Saturday, March 3, 2012

Definitions of culture in sociology and anthropology

Culture is all around us, an inherit part of our social life as well as our personality and sense of subjectivity. However, culture, as cultural studies researcher Raymond Williams noted, is one of the most complex words in the English language. Culture is popularly used to denote as narrow sense that is usually related to the arts and humanities. In a broader sense, culture denotes the practices, beliefs and perceptions of a given society. Culture is additionally often opposed with "savagery", relating to something which is "cultured" as a product of a certain evolvement from a natural state. In the theoretical sense culture is often related as a system of structures with power relations running through them.

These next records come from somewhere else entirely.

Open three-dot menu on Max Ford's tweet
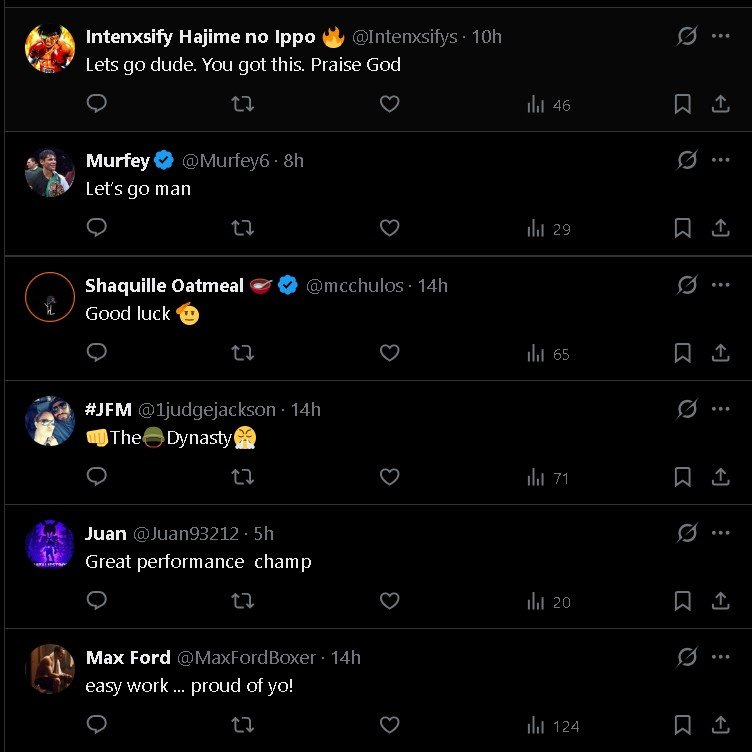The width and height of the screenshot is (752, 752). click(721, 657)
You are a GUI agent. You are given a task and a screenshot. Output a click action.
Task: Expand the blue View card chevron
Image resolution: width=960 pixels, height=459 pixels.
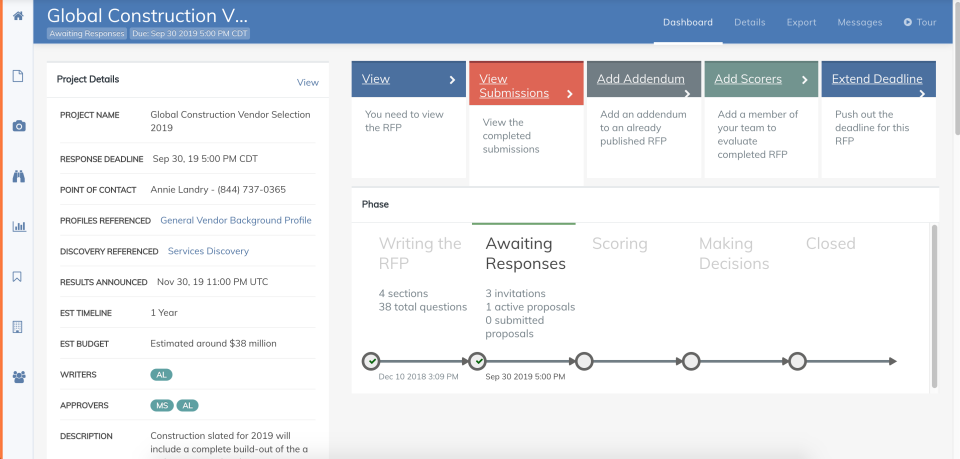coord(452,80)
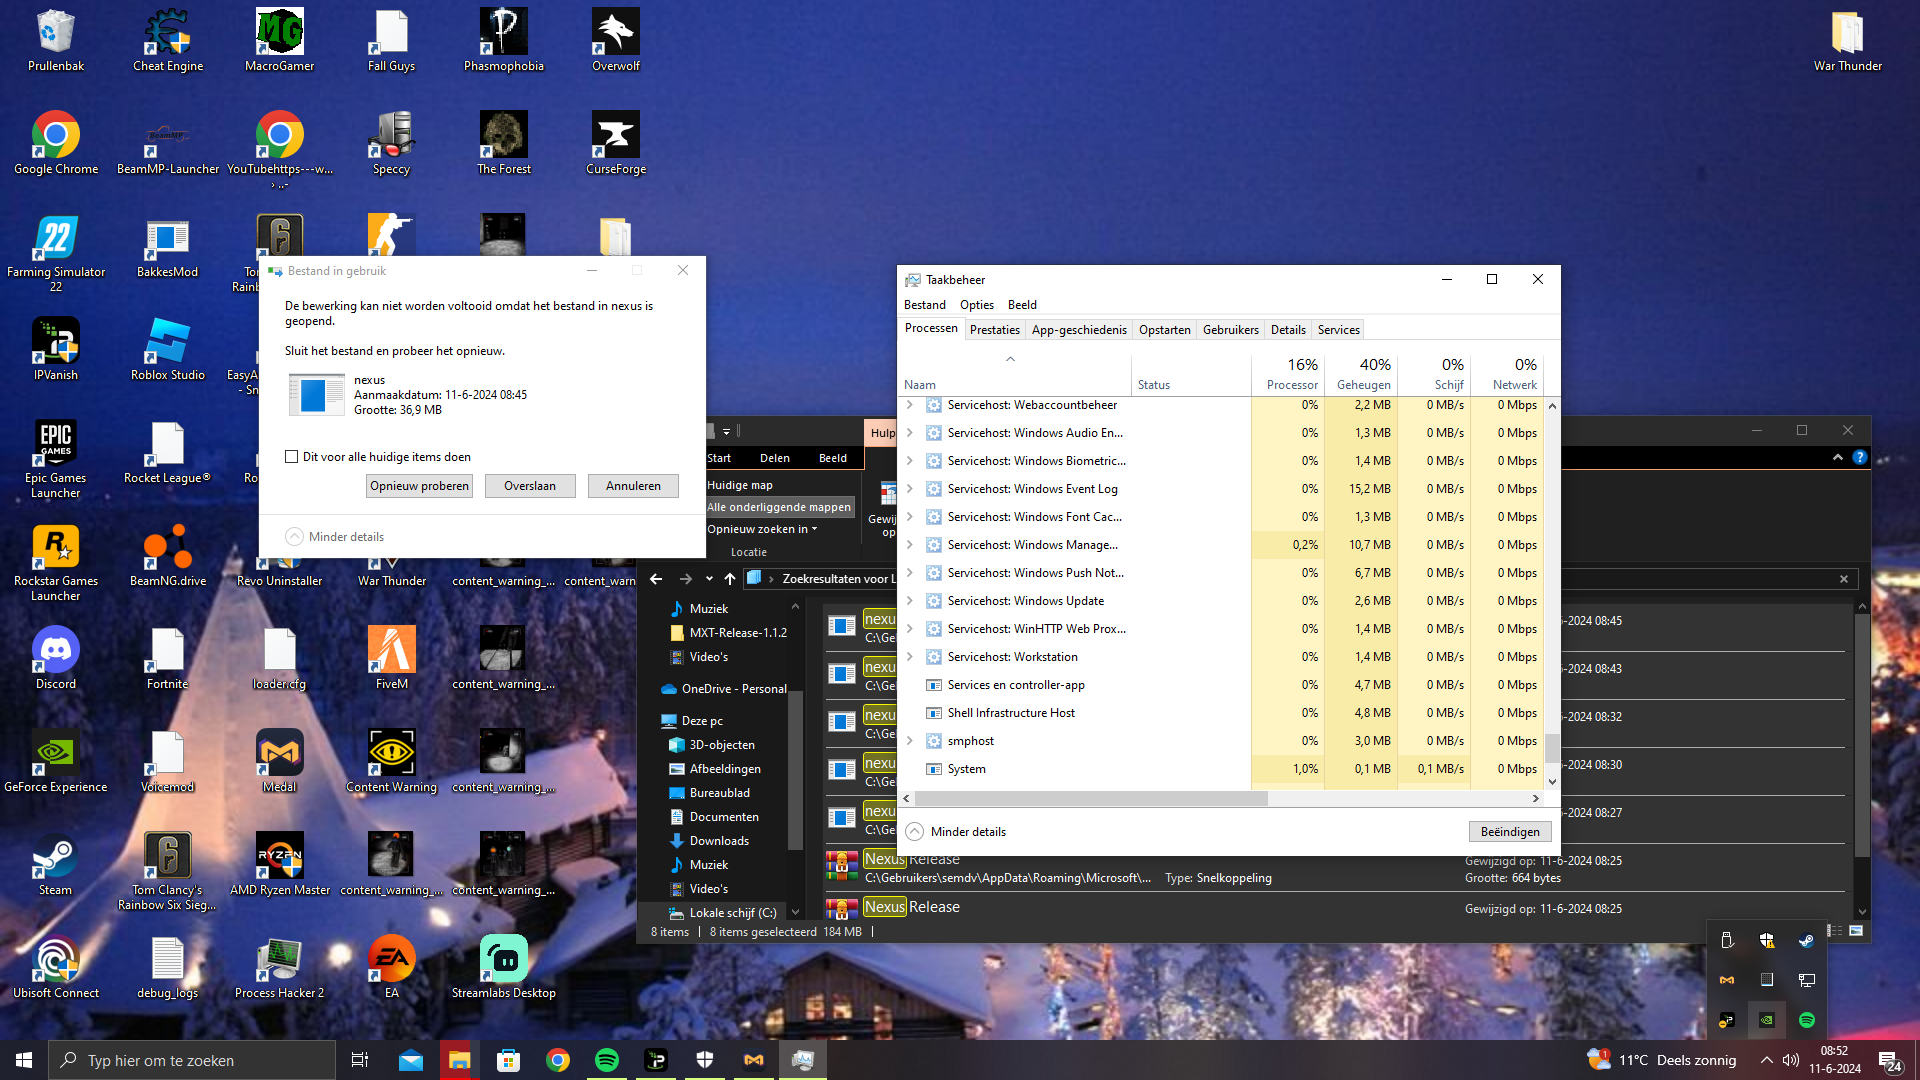The image size is (1920, 1080).
Task: Expand the smphost process row
Action: tap(910, 741)
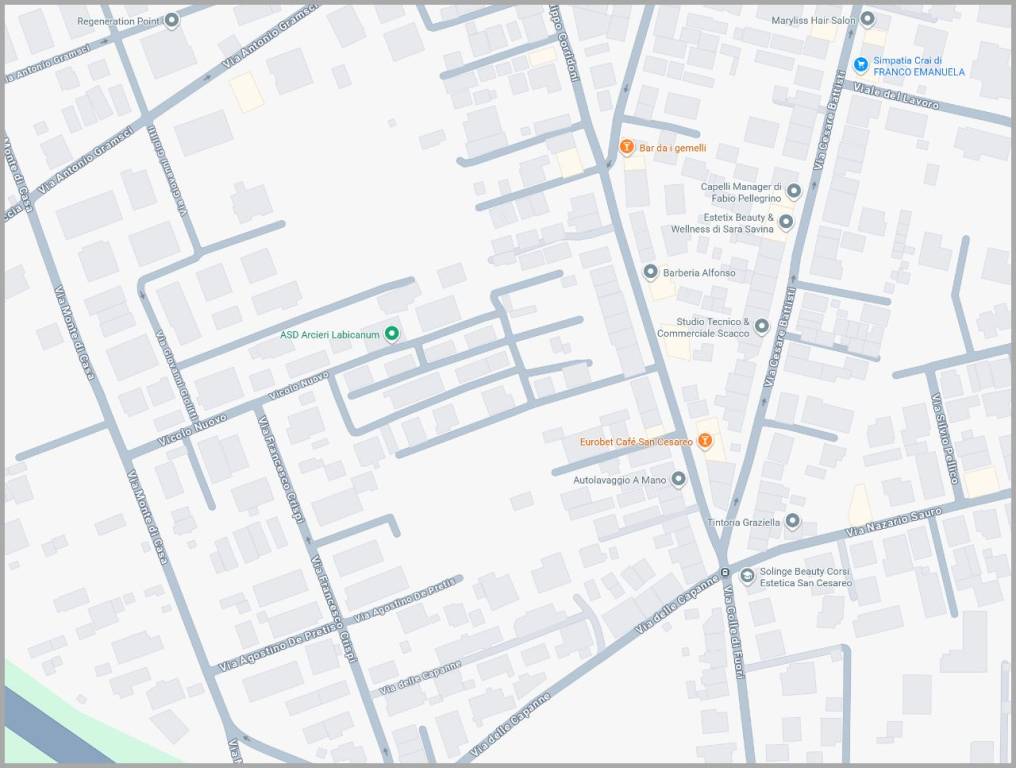Click the Via Silvio Pellico street label
Screen dimensions: 1016x768
(945, 438)
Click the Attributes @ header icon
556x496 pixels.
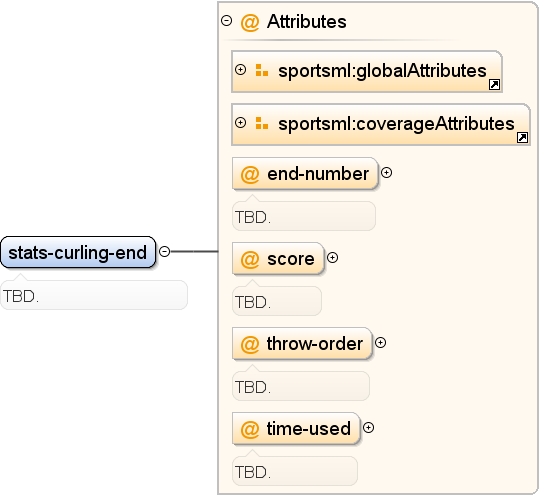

In social sciences, sociology, anthropology and cultural studies, there is hardly a consensus regarding the meaning of the term culture and various definitions of culture are in circulation. Researchers Kroeber and Kluckhohn (Culture: A Critical Review of Literature", 1952) gathered an array of various definitions of culture is sociology and anthropology and have divided them into six primary categories: 1. Descriptive definitions of culture which view culture as a total system of customs, beliefs, knowledge, laws, means of expression as so forth. 2. Historical definitions of culture which view culture as the continuation of generations. 3. Normative definitions of culture which related to value systems which construct social and personal behavior. 4. Psychological definitions of culture which stress culture's role in interpersonal relations. 5. Structural definitions of culture that focus on relational aspects of cultural components through abstraction. 6. socio-genetic definitions of culture which focus on the genesis and continued existence of a culture.

A different, more contemporary, way to distinguish definitions of culture is to note the way in which culture is theoretically perceived as either something which is opposed to materiality, technology and social structures from which culture is something different, or as a space of non-material ideas which are also, obviously, abstract. Other definitions of culture focus on its autonomy from social and economical structures.

This leads us to propose two fundamental understanding regarding definitions of culture: A. culture is an ensemble of practices, values and meanings common to a collective entity; B. culture is the totality of activities and objects through which meaning is generated and circulated in a given collective entity.